Zhang Qingyun, Lv Daotong, Gong Huiyu, Ren Jiayi, Lyu Yunbin, Wang Shaochen, Feng Zhiyang
College of Food Science and Technology, Nanjing Agricultural University, Nanjing, 210095, China.
Braz J Microbiol. 2025 Jul 11. doi: 10.1007/s42770-025-01735-5.
A novel actinomycete strain, Streptomyces sp. NRRL S-1813 was employed to study its secondary metabolites under different mediums to activate its cryptic gene clusters and produce antimicrobial secondary metabolites. During fermentation optimization, and purification, oxazolomycin A and oxazolomycin A2 were isolated from one strain simultaneously. Their structure was elucidated using a series of characterization techniques, including full wavelength scanning, mass spectrometry (MS), and nuclear magnetic resonance (NMR) spectroscopy. Oxazolomycin A2 was found not to be a typical enzymatic product of fermentation process. Instead, a spontaneous, non-enzymatic ring cleavage reaction was identified as mechanism for conversion of oxazolomycin A to oxazolomycin A2. Basing on these results, if the target product is oxazolomycin A2, the best fermentation condition of Streptomyces sp. NRRL S-1813 should be the Medium B under the alkalescence condition. For the biosynthesis of oxazolomycin A, the medium pH and reaction time were both important. A slightly acidic environment suppresses the side reactions such as hydrolysis of product, while reasonable reaction time minimizes accumulation of byproducts.

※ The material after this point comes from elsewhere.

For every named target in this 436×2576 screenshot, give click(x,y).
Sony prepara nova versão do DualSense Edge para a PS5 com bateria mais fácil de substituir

一种新型放线菌菌株,链霉菌属NRRL S - 1813,被用于研究其在不同培养基下的次级代谢产物,以激活其隐秘基因簇并产生抗菌次级代谢产物。在发酵优化和纯化过程中,同时从一个菌株中分离出了恶唑霉素A和恶唑霉素A2。使用一系列表征技术,包括全波长扫描、质谱(MS)和核磁共振(NMR)光谱对它们的结构进行了阐明。发现恶唑霉素A2不是发酵过程的典型酶促产物。相反,一种自发的、非酶促的环裂解反应被确定为恶唑霉素A转化为恶唑霉素A2的机制。基于这些结果,如果目标产物是恶唑霉素A2,链霉菌属NRRL S - 1813的最佳发酵条件应该是碱性条件下的培养基B。对于恶唑霉素A的生物合成,培养基pH和反应时间都很重要。略酸性环境可抑制产物水解等副反应,而合理的反应时间可使副产物积累最小化。